Los viernes son días perfectos para asistir a cualquier concierto. Huimos de la presión y los quehaceres del resto de la semana, para darle una bienvenida a los pocos días que nos concede el sistema precario para descansar. El ambiente general es algo muy importante para poder entrar a la atmósfera de las propuestas de estos artistas. Por más ganas que tengas, o tengan a tu alrededor, si no partimos de algo más que pasarlo bien, poco vamos hacer y así fue.
Conocía ambos grupos que llenaron el Loco Club el pasado día 23, pero mentiría si dijera que había profundizado en su música más allá de un par de canciones que habían llegado a mí, o había escuchado en stories de conocidos. Cuando les di una oportunidad real fue ese viernes. Esto me hizo pensar dos cosas y parte del motivo de escribir este texto.
Primero, antes yo vivía en los alrededores del Loco Club cuando tenía 12/13 años. Esa calle es la que recorría cuando volvía del centro. Un espacio que siempre se veía abarrotado en fechas como estas. Donde veía desconocidos formando cola, que me hacían preguntarme ¿Estaré allí en el futuro? ¿Haré lo mismo que ellos? Como ya espectador habitual del lugar, puedo dejar tranquilo a mi yo chavalín, efectivamente, es un sitio tan guay como siempre nos imaginábamos.
Segundo, ahora asociamos el concierto más a una celebración de los artistas que ya conocemos, que a una oportunidad para descubrir nuevos sonidos. Lo que es completamente lógico, cuando partimos de no tener dinero infinito, o que cuando toca un artista de renombre parece que vas a pagar por un artículo de exclusividad, más que una experiencia que debería ser habitual. Esto nos lleva a no descubrir música, o si lo hacemos, va acompañado de listas de reproducción y algoritmos que crean las aplicaciones que usamos como casettes. Que aspiramos que vengan a algún festival de los mil que hay, o de por suerte una fecha en el Roig Arena.

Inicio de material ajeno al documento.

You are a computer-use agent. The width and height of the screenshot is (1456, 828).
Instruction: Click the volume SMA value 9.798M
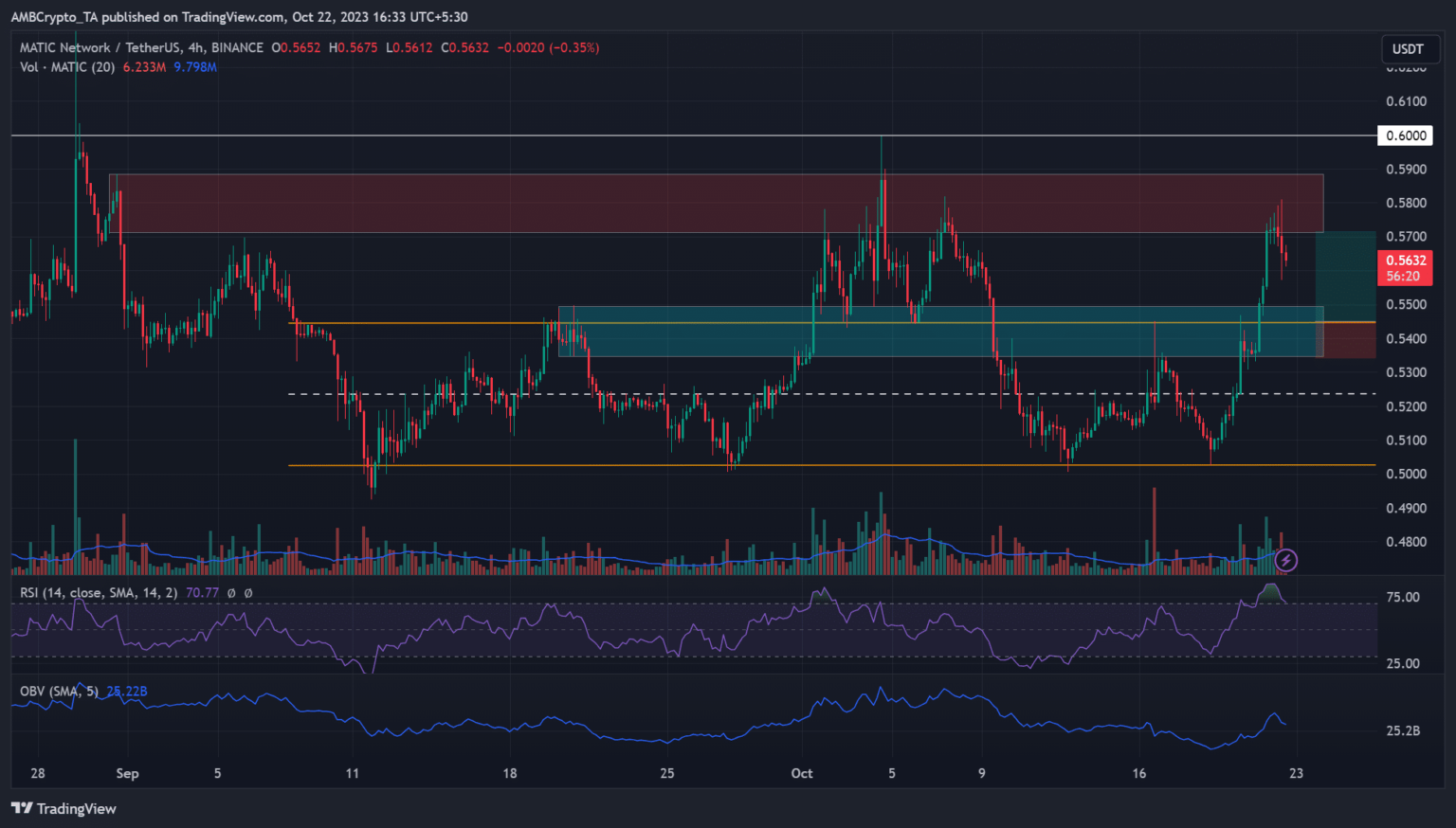[195, 67]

Pero es que ahí tenemos la escena de cada comunidad y en nuestro caso, el panorama musical Valenciano es perfecto como contracultura a la dictadura de Ticketmaster y de los grandes eventos. Porque un concierto, es un concierto, pero también puede ser mucho más y eso demostró con la dupla de Declive y Garbí.
Bandas en generaciones distintas, que como pasa constantemente hace que nos demos la mano los zeta (como yo) con los millenials. Porque si bien el sonido de estas bandas no es parecido, si que traen un sentimiento conjunto que las hace coordinarse tan bien. Este avance constante en un mundo que se siente gris, en que la melancolía nos corroe y que debemos producir con tal de sobrevivir.

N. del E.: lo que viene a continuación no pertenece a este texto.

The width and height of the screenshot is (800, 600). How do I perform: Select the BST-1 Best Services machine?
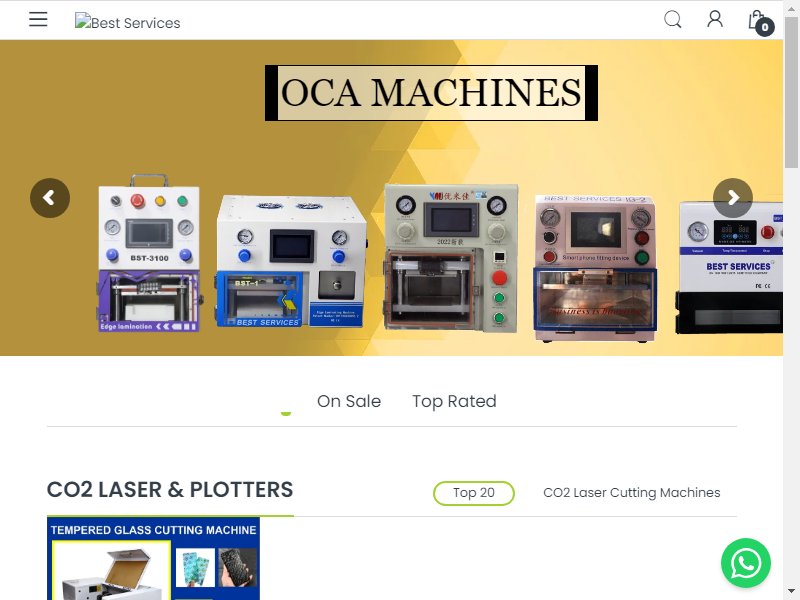[291, 261]
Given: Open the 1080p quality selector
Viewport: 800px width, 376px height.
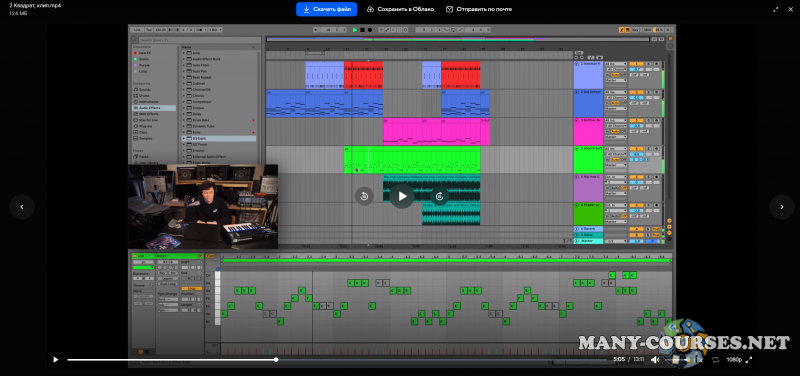Looking at the screenshot, I should coord(734,360).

Todo se siente difuso, todo duele… pero aún así luchamos, aún así seguimos. Letras y guitarras que nos hacen gritar, movernos de una esquina a otra de la sala mientras intentamos mantener el equilibrio. Echas un vistazo y puedes ver en los ojos de los demás, como la magia de la música jamás desaparecerá. La manera que tiene un riff de guitarra recorrerte todo el cuerpo, o desafinar con tu mejor amiga mientras intentas seguir una canción que no sabes, pero en espíritu eres capaz de reconocerla.
La perseverancia del ser humano reside en estas letras, reconocer el dolor y expresarnos sobre ello, pero no es lo único por lo que vivimos no puede serlo. Puede resultar obvio lo importante que son los sentimientos en la música, pero en un mundo como ahora donde catalogamos todo. por miedo a que lo irracional sea humano, demuestra por qué debemos asistir a conciertos como estos. Apoyar al artista local y descubrir un tipo de sonido que el capitalismo no presta a recomendarte, porque no interesa esta liberación a base del grito porque estamos hartos incluso de estar hartos.

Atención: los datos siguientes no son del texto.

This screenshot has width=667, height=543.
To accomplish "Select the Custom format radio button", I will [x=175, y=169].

Una de mis propuestas de este 2026 es ir a más conciertos, cosa que ya hago cada año, pero mi meta es estar aún más dentro de nuestro abanico. Esto permite un acercamiento mucho más humano a las bandas, porque poder escuchar música cuando queramos y como queramos es genial, pero eso a veces nos hace ir en piloto automático, o no dar las oportunidades justas porque estamos pendientes de cuando llega la siguiente canción o cuanto dura el EP.
¿Noches como la del veintitrés? Somos nosotros de frente a los artistas, dispuestos a experimentar. Hasta que no acabe o tenga que ir al baño, no les pierdo de vista, por más canciones que toquen no hay una reproducción automática. Dejar el móvil de lado, salvo para alguna foto, o vídeo. Hablamos de impresiones en bruto, lo que las hace mucho más honestas.